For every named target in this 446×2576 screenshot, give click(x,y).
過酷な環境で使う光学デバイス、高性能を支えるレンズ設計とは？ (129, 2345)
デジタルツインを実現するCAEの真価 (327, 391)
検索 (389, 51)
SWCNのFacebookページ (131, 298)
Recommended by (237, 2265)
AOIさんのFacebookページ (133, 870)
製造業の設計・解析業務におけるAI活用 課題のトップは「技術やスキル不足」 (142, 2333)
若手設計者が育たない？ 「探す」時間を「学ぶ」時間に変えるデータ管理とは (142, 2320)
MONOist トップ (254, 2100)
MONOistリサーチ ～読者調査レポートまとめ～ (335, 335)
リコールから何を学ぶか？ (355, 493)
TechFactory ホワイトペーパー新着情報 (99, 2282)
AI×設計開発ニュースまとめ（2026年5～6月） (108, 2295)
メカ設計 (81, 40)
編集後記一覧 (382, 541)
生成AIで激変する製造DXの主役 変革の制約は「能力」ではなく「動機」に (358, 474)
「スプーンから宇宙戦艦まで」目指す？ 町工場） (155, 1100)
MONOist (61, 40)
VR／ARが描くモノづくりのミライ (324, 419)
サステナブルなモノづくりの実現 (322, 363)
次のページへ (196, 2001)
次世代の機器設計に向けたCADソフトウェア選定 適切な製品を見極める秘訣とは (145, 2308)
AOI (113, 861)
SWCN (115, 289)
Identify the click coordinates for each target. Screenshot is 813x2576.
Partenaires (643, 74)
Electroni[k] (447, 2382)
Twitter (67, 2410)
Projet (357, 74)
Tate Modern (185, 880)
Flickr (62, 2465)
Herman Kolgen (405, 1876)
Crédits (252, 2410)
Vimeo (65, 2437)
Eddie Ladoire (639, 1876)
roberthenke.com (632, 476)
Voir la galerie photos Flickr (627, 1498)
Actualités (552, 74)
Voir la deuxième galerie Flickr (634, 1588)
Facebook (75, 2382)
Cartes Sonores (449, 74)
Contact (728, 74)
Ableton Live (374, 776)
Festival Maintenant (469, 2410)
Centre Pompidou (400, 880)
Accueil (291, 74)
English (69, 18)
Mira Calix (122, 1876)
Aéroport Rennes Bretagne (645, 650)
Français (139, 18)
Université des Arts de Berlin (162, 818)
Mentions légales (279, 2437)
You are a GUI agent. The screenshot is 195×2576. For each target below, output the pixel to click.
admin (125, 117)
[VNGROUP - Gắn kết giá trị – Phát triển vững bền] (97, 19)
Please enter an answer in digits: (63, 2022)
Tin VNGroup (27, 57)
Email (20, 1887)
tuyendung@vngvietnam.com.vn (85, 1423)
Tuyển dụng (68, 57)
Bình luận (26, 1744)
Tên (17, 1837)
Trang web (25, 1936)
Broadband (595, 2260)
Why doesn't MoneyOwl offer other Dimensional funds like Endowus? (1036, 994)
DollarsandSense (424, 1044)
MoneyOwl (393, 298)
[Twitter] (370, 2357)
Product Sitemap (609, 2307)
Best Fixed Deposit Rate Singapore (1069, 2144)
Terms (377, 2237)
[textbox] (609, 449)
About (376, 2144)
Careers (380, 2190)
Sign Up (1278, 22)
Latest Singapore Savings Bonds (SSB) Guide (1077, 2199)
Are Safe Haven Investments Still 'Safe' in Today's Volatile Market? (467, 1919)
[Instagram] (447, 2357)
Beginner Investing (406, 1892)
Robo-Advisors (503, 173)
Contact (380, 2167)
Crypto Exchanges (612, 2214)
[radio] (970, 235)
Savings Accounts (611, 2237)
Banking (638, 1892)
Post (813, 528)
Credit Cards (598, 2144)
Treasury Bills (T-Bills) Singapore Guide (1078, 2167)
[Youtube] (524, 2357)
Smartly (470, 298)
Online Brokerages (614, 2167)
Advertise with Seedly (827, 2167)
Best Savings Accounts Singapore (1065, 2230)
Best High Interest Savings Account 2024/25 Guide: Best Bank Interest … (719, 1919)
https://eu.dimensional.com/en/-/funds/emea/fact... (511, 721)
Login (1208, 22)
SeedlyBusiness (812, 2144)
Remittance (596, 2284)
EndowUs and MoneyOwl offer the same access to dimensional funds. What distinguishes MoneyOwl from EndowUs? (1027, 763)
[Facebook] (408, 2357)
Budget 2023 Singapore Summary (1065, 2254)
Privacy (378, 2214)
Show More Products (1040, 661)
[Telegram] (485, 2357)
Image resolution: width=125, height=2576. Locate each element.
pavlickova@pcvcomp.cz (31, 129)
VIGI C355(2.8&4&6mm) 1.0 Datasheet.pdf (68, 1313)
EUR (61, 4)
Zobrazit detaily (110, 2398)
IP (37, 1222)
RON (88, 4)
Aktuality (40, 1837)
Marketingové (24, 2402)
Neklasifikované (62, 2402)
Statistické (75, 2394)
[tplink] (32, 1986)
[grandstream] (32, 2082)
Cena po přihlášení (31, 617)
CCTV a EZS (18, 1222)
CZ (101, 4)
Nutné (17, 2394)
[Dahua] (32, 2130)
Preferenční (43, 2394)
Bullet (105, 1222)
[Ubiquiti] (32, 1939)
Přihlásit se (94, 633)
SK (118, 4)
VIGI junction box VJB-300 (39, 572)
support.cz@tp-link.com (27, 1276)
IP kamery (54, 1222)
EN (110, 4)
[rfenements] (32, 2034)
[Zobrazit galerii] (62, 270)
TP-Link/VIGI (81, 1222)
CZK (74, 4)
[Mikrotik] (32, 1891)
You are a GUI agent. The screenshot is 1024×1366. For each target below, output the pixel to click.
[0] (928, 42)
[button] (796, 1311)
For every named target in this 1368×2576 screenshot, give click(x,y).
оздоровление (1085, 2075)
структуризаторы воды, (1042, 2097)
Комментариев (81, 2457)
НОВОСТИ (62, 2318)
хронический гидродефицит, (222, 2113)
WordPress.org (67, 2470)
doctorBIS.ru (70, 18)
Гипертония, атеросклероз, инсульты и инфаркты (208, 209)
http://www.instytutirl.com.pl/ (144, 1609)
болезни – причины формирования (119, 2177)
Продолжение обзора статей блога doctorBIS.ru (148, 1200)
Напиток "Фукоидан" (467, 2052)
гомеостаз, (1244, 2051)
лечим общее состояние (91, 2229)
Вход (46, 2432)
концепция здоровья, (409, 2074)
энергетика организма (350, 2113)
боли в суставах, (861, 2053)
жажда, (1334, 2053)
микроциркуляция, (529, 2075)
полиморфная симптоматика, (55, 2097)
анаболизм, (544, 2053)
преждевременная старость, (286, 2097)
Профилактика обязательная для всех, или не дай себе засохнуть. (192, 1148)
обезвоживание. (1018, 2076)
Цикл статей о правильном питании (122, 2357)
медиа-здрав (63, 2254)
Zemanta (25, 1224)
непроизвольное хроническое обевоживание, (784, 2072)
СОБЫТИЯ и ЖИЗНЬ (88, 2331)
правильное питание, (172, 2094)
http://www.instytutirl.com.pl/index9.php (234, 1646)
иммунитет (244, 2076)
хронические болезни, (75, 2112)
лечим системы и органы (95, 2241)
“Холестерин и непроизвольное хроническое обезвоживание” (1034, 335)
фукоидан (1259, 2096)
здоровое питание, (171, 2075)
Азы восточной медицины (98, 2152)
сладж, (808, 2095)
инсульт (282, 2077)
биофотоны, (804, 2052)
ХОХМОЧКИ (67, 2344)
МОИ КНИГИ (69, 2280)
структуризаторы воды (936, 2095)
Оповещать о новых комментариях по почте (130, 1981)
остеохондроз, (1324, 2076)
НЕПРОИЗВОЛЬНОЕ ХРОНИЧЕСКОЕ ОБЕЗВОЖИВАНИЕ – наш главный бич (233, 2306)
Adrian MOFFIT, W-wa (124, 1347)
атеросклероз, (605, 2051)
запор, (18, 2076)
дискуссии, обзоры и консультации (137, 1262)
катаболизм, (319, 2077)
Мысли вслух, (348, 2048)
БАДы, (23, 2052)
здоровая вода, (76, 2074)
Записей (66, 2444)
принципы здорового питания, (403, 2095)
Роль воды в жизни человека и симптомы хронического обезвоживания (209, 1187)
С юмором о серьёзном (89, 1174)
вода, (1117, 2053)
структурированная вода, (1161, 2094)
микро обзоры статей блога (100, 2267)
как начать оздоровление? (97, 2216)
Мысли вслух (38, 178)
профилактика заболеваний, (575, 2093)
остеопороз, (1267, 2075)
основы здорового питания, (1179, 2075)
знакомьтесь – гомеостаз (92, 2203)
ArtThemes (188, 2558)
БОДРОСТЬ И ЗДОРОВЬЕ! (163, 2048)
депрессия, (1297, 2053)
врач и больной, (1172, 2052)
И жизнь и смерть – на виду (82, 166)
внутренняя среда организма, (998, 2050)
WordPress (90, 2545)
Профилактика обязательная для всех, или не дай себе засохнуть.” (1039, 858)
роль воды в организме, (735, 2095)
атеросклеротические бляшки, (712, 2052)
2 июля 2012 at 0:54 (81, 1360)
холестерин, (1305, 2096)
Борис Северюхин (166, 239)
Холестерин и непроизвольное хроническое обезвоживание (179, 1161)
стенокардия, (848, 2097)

▸ **Work instructions**
Starting at the line that has "засохнуть. (192, 1148)" and ending at the line that has "Азы восточной медицины (98, 2152)", please write out the lines above exactly, leaving out all others.

▸ **Result**
Профилактика обязательная для всех, или не дай себе засохнуть. (192, 1148)
обезвоживание. (1018, 2076)
Цикл статей о правильном питании (122, 2357)
медиа-здрав (63, 2254)
Zemanta (25, 1224)
непроизвольное хроническое обевоживание, (784, 2072)
СОБЫТИЯ и ЖИЗНЬ (88, 2331)
правильное питание, (172, 2094)
http://www.instytutirl.com.pl/index9.php (234, 1646)
иммунитет (244, 2076)
хронические болезни, (75, 2112)
лечим системы и органы (95, 2241)
“Холестерин и непроизвольное хроническое обезвоживание” (1034, 335)
фукоидан (1259, 2096)
здоровое питание, (171, 2075)
Азы восточной медицины (98, 2152)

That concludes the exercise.